Excerpted records:
:::
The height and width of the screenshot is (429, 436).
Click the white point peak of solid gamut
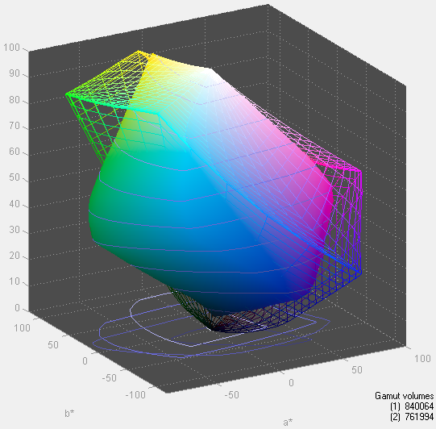(210, 69)
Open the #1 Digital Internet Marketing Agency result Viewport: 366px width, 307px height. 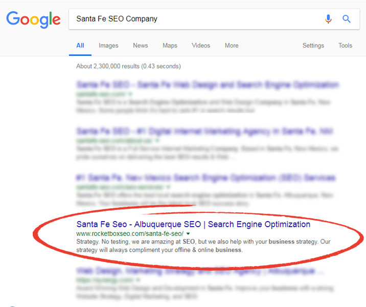pyautogui.click(x=204, y=131)
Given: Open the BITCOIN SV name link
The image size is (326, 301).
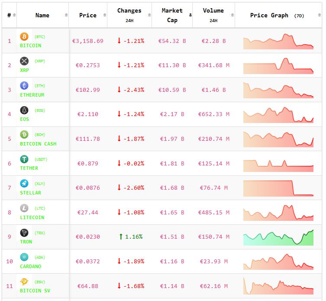Looking at the screenshot, I should point(35,291).
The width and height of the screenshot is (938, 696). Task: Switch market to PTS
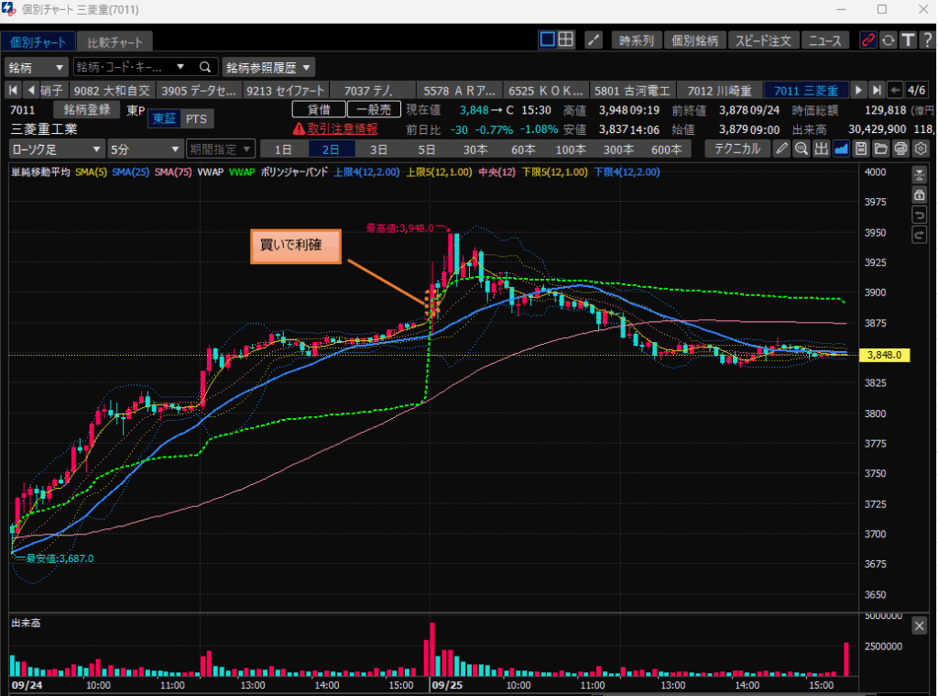(196, 118)
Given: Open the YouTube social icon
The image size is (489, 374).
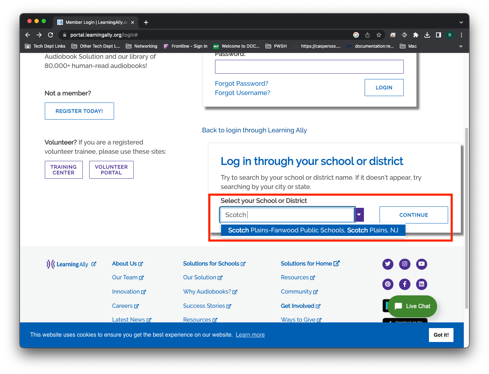Looking at the screenshot, I should [x=421, y=264].
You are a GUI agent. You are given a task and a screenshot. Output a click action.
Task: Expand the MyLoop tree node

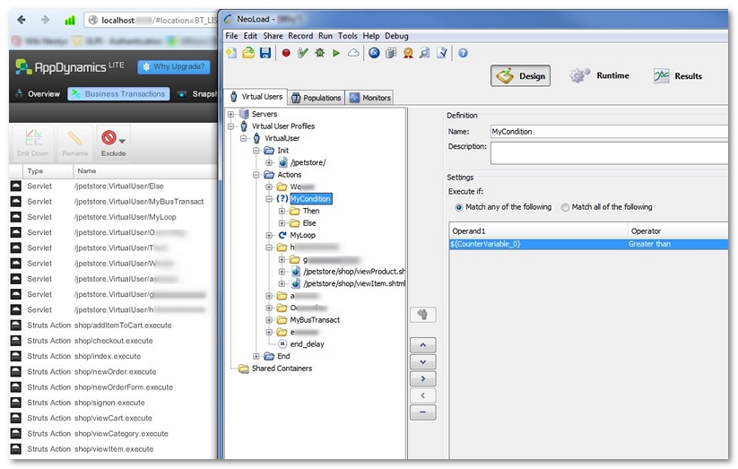point(269,235)
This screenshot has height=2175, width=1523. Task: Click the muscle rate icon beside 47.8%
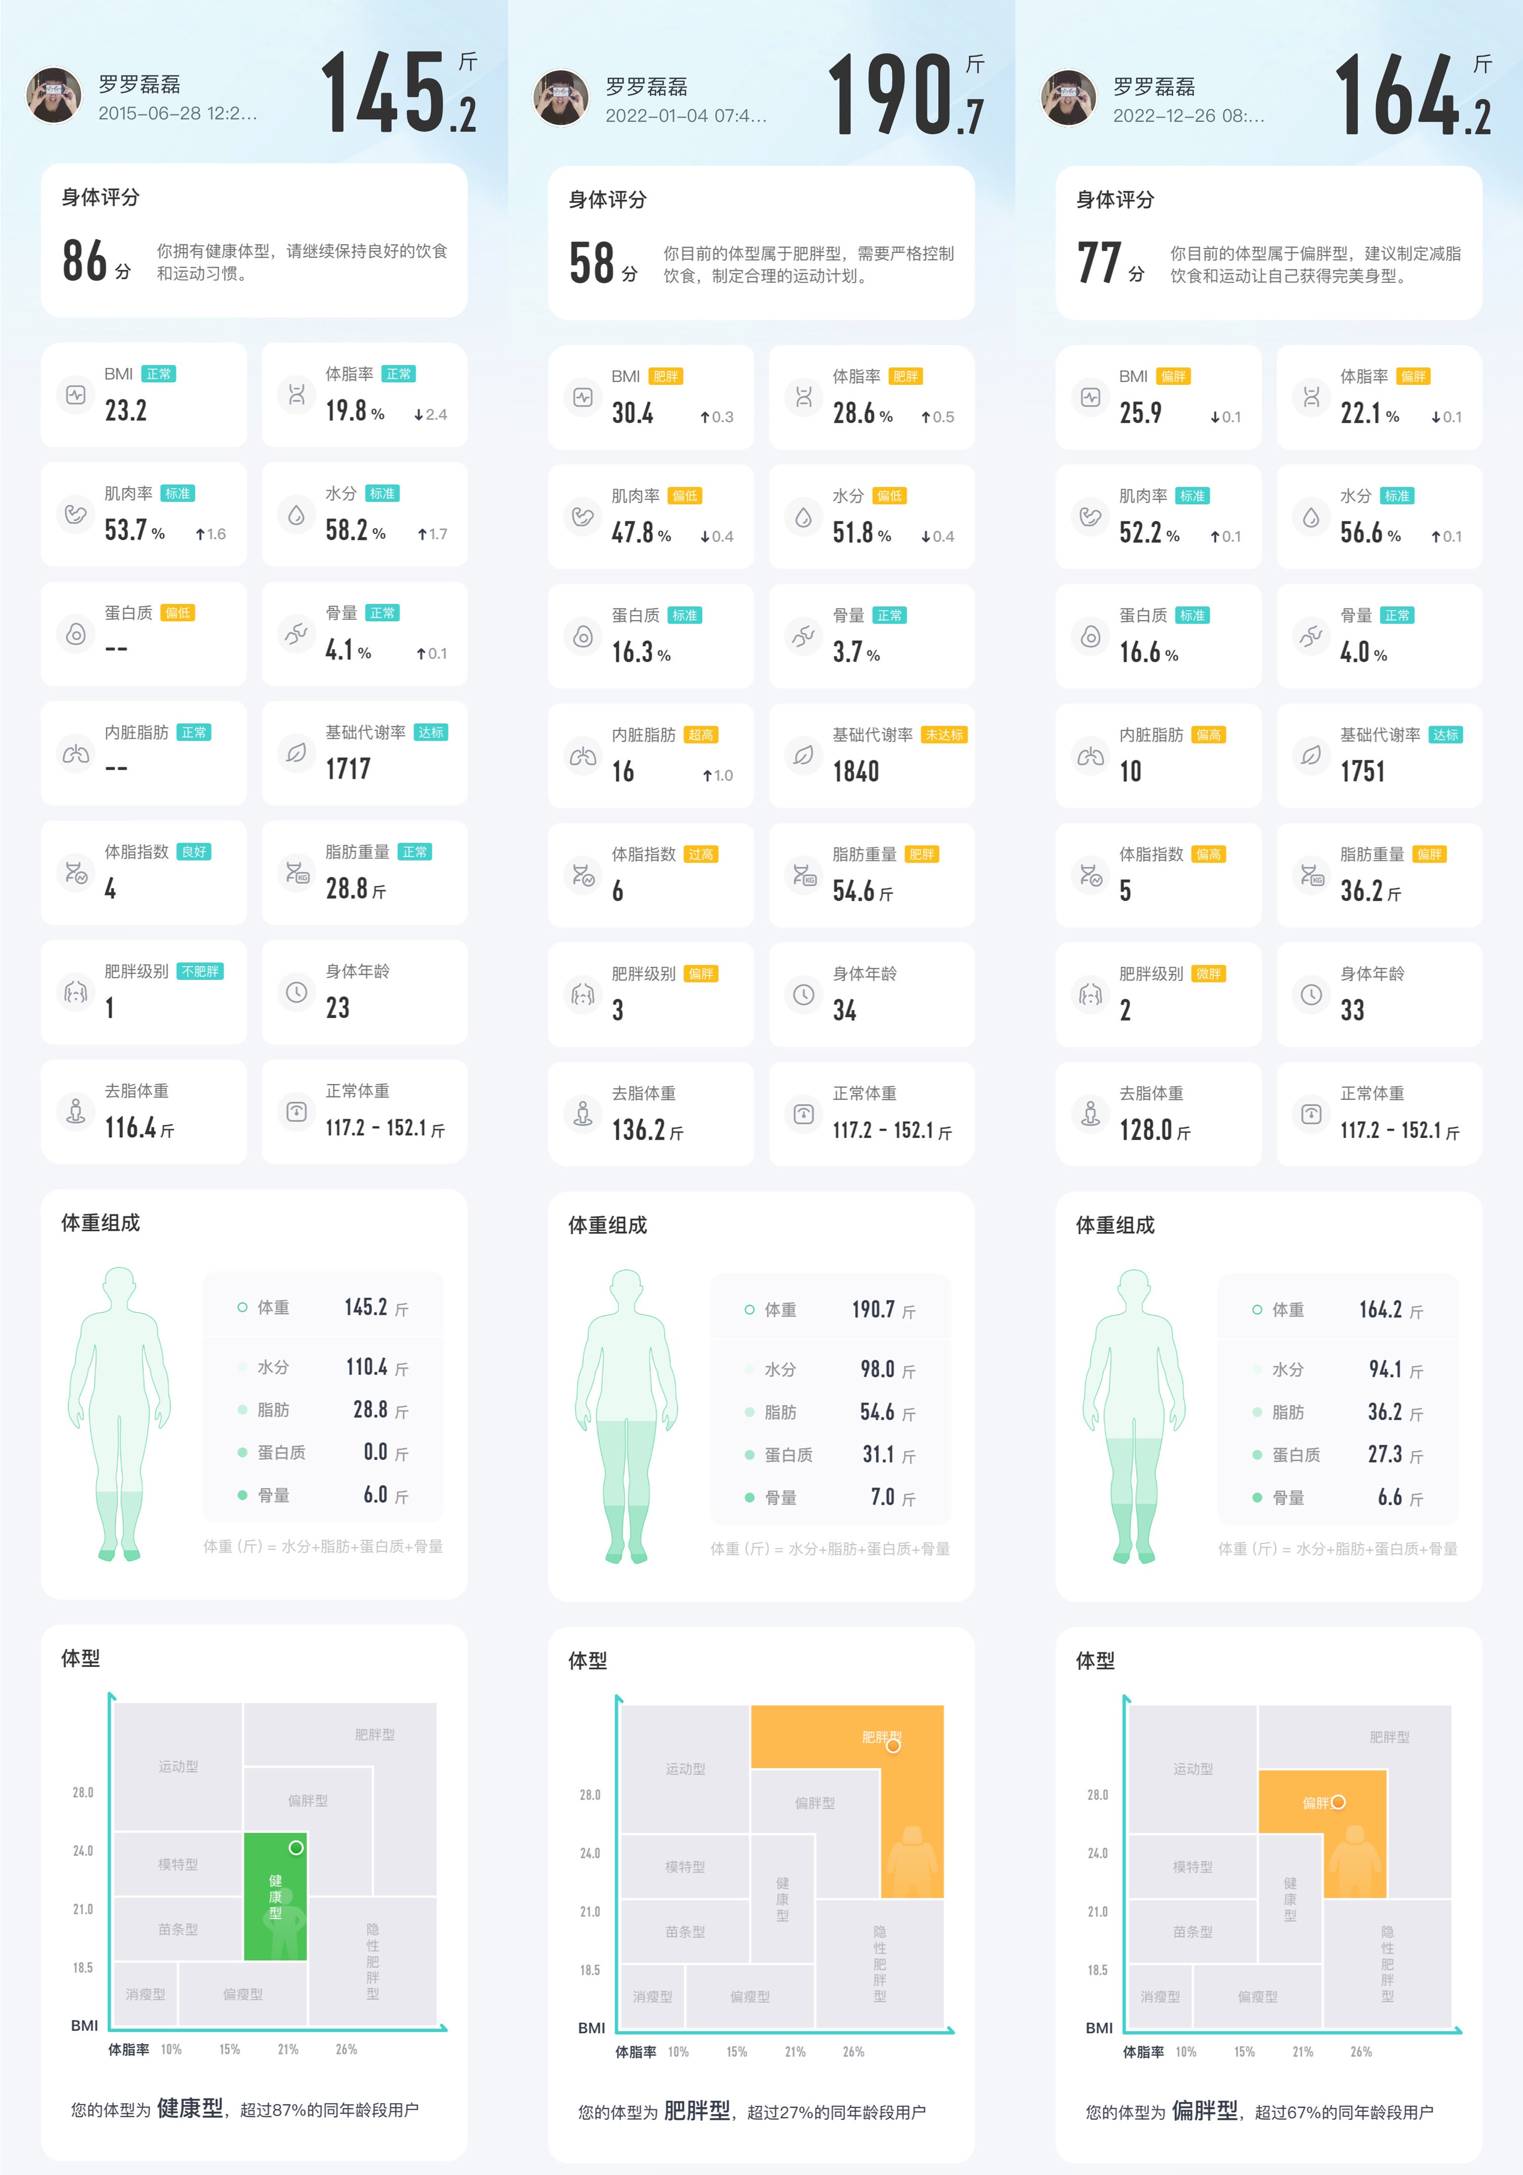(x=583, y=516)
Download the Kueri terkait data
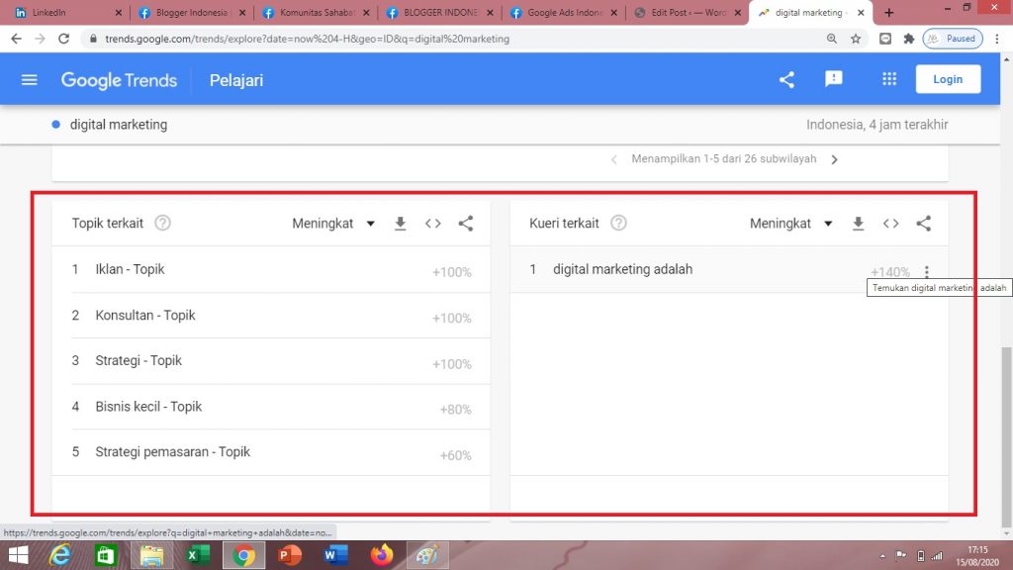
:::
Task directions: Pictures must be left out of the answer, which should be exactly the lines from the one holding "You are a GUI" through the last line of the entries above, both included; please add nothing.

Answer below:
You are a GUI agent. You are given a task and a screenshot. Output a click action.
Task: Expand the MyLoop tree node

point(269,235)
This screenshot has height=2175, width=1523. Task: Click the muscle rate icon beside 47.8%
(x=583, y=516)
Download the Kueri terkait data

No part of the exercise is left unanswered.